In Industrial Automation, it seems there is a growing trend of rotation devices to become infinitely programmable. When doing so, some find using a gearbox or gearhead would work fine for this, coupled to a servo motor or AC motor with encoder. Others have been finding out the difficult way that on horizontal rotating applications where high inertias coupled with the requirement for high accuracy come into play, geared solutions may not be such a great solution.
The issue is on horizontal rotating applications with high inertial loads, many people only look into the torque output of the geared solution, and do not consider the dynamics of their application, or the inertia that the system has. Then, when sizing the motor for the application, the motor is sized again based on its torque output, and inertia mismatch is not considered.
When the application comes to life, the torque necessary to rotate it is there. However, there will be likely shortcoming on the positioning aspect and the machine builder is left trying to figure out how to position a very much uncontrollable device. The reason is because the geared device inherently has some backlash, but even more so, the inertia mismatch between the motor and the application is very high.

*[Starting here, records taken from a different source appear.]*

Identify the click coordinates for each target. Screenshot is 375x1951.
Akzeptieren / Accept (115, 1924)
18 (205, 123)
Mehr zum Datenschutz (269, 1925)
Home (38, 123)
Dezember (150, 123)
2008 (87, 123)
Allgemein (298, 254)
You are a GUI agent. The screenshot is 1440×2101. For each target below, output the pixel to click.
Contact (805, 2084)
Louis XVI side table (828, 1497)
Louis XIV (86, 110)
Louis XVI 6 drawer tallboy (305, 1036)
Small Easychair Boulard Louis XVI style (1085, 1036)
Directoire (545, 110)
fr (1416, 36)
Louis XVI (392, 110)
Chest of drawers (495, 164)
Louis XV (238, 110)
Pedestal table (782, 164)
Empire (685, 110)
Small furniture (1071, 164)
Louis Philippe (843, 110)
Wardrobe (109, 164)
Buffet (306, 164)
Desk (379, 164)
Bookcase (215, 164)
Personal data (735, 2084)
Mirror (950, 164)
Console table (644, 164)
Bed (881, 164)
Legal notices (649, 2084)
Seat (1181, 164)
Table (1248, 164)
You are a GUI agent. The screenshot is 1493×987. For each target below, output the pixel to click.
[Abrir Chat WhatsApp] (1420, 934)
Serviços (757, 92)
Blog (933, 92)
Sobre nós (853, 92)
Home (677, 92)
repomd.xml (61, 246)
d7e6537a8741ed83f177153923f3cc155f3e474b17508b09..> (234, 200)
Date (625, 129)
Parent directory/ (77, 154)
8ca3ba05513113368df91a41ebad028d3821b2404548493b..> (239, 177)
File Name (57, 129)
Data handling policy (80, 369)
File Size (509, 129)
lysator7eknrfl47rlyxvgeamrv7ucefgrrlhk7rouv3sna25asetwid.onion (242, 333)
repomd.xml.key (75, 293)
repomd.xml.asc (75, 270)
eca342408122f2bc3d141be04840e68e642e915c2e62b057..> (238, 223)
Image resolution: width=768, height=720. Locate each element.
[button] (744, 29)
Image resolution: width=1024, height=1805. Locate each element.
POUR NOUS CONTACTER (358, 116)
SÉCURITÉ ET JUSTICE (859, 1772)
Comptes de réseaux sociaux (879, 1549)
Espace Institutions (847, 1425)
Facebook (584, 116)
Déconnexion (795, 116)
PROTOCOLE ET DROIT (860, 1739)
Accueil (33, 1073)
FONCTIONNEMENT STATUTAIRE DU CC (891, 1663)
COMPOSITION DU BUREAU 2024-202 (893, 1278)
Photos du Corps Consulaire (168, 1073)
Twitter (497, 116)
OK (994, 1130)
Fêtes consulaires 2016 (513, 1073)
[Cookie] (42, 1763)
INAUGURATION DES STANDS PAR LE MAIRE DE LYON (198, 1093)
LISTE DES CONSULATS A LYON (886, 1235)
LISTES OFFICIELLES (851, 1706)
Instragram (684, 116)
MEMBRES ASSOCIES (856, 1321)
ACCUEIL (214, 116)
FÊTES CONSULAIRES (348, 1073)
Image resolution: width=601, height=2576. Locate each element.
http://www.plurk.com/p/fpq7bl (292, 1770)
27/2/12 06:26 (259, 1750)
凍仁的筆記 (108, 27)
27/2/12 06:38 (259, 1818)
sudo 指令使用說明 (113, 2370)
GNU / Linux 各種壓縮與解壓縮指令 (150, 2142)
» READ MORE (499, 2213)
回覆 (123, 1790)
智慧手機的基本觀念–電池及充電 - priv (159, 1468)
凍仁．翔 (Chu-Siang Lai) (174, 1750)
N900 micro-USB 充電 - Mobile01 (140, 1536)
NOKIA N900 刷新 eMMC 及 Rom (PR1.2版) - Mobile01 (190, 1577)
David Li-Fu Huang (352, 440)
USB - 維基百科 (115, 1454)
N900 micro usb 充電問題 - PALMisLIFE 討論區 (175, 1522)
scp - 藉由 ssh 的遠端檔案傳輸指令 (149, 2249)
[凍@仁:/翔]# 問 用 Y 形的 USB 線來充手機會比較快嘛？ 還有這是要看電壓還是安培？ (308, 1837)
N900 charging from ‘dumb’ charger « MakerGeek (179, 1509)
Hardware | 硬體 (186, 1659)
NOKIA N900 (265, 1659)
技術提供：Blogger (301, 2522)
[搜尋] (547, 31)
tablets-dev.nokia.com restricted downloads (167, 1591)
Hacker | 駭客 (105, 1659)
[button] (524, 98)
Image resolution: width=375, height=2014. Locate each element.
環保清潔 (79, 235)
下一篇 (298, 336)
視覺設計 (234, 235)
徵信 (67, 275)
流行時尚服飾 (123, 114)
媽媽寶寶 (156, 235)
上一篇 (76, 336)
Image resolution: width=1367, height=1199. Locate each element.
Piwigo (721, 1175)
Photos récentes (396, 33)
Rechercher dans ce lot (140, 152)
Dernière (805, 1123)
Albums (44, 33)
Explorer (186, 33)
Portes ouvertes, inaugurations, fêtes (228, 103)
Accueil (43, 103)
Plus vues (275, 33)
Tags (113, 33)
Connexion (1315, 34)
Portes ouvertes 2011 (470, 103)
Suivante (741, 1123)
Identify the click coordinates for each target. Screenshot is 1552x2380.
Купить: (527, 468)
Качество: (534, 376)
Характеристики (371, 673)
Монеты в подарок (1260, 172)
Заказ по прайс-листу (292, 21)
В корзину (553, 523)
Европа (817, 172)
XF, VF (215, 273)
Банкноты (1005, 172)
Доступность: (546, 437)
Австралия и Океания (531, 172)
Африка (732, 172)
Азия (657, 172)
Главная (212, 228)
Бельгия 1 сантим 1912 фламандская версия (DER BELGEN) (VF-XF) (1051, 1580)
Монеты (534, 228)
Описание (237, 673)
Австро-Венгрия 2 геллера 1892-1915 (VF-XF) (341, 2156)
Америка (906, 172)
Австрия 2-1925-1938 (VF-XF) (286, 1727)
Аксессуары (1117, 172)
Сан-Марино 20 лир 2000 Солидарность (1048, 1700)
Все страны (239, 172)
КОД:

Instead, if the machine builder considered implementing a programmable cam driven index drive, these issues would not come into play. With a cam indexer from Motion Index Drives, there is NO backlash or inaccuracy between the rotating dial and cam. This is a rigid connection. Also, when cam driven index drives are sized, they are always sized based on inertia, not on torque By sizing the unit based on the inertial load we can ensure that all the internal components in the index drives will withstand the high inertial loads ideally throughout the entire product lifetime.
Finally, the inertia mismatch issue is eliminated. When using a programmable index drive, the index drive itself will always have an internal reduction (depending on model between 10:1 and 40:1) and this unit is coupled to a gear box with another ratio (typically between 15:1 and 50:1). What you end up with is a very high gear ratio, which is beneficial in two ways. First, it greatly reduces the size of the motor required, as the torque is multiplied so much. Second, the inertia mismatch is improved exponentially.
On an index drive application for a horizontal axis, 10:1 is the recommended maximum. This mismatch is very hard to achieve when using a geared solution without the use of a large inertia motor.